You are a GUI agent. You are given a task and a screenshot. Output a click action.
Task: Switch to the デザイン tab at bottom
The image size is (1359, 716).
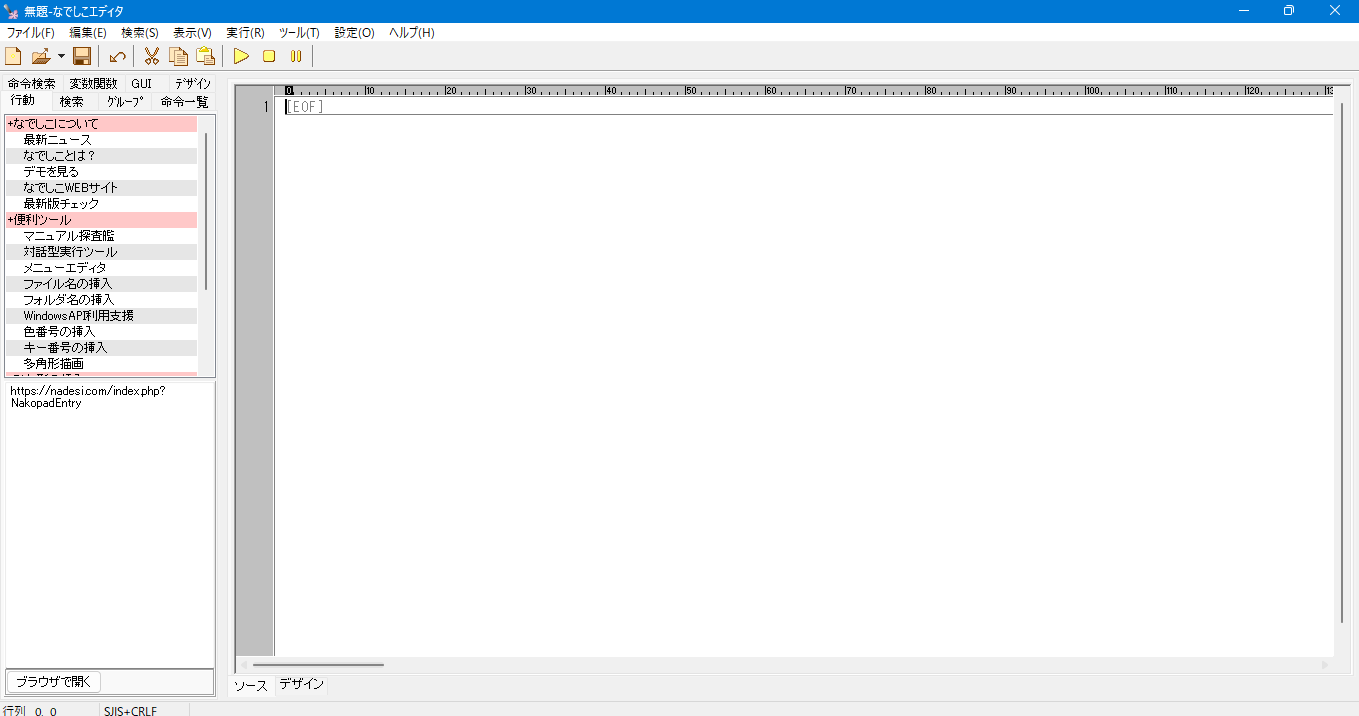(x=301, y=685)
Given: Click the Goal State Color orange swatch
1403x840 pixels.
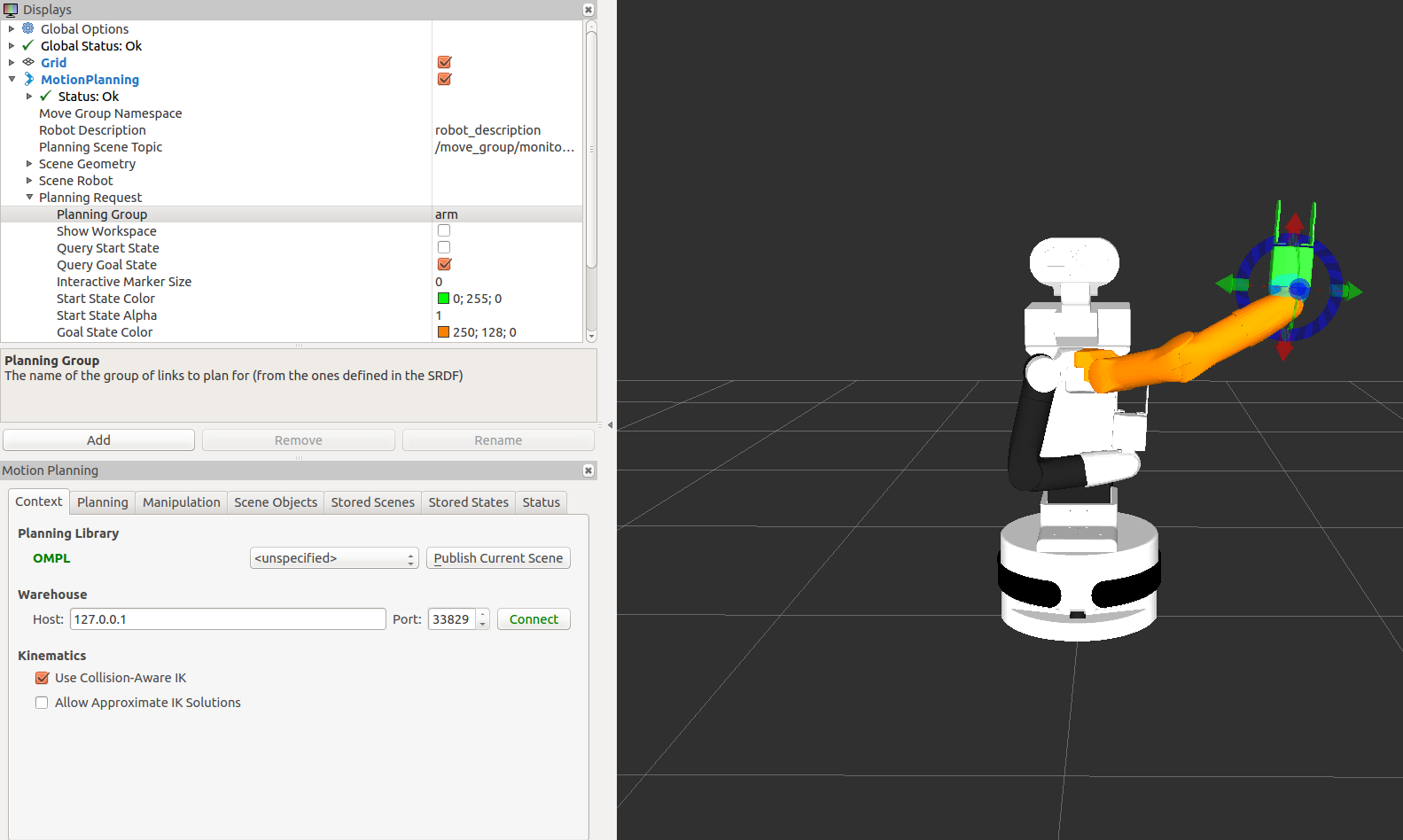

+++

• Task item
Every line above must appear in the answer unchanged, and no picture may appear in it.

• Response below
You are a GUI agent. You are given a task and a screenshot. Output a click action.
Task: Switch to the デザイン tab at bottom
The image size is (1359, 716).
(x=301, y=685)
Given: Click the Goal State Color orange swatch
1403x840 pixels.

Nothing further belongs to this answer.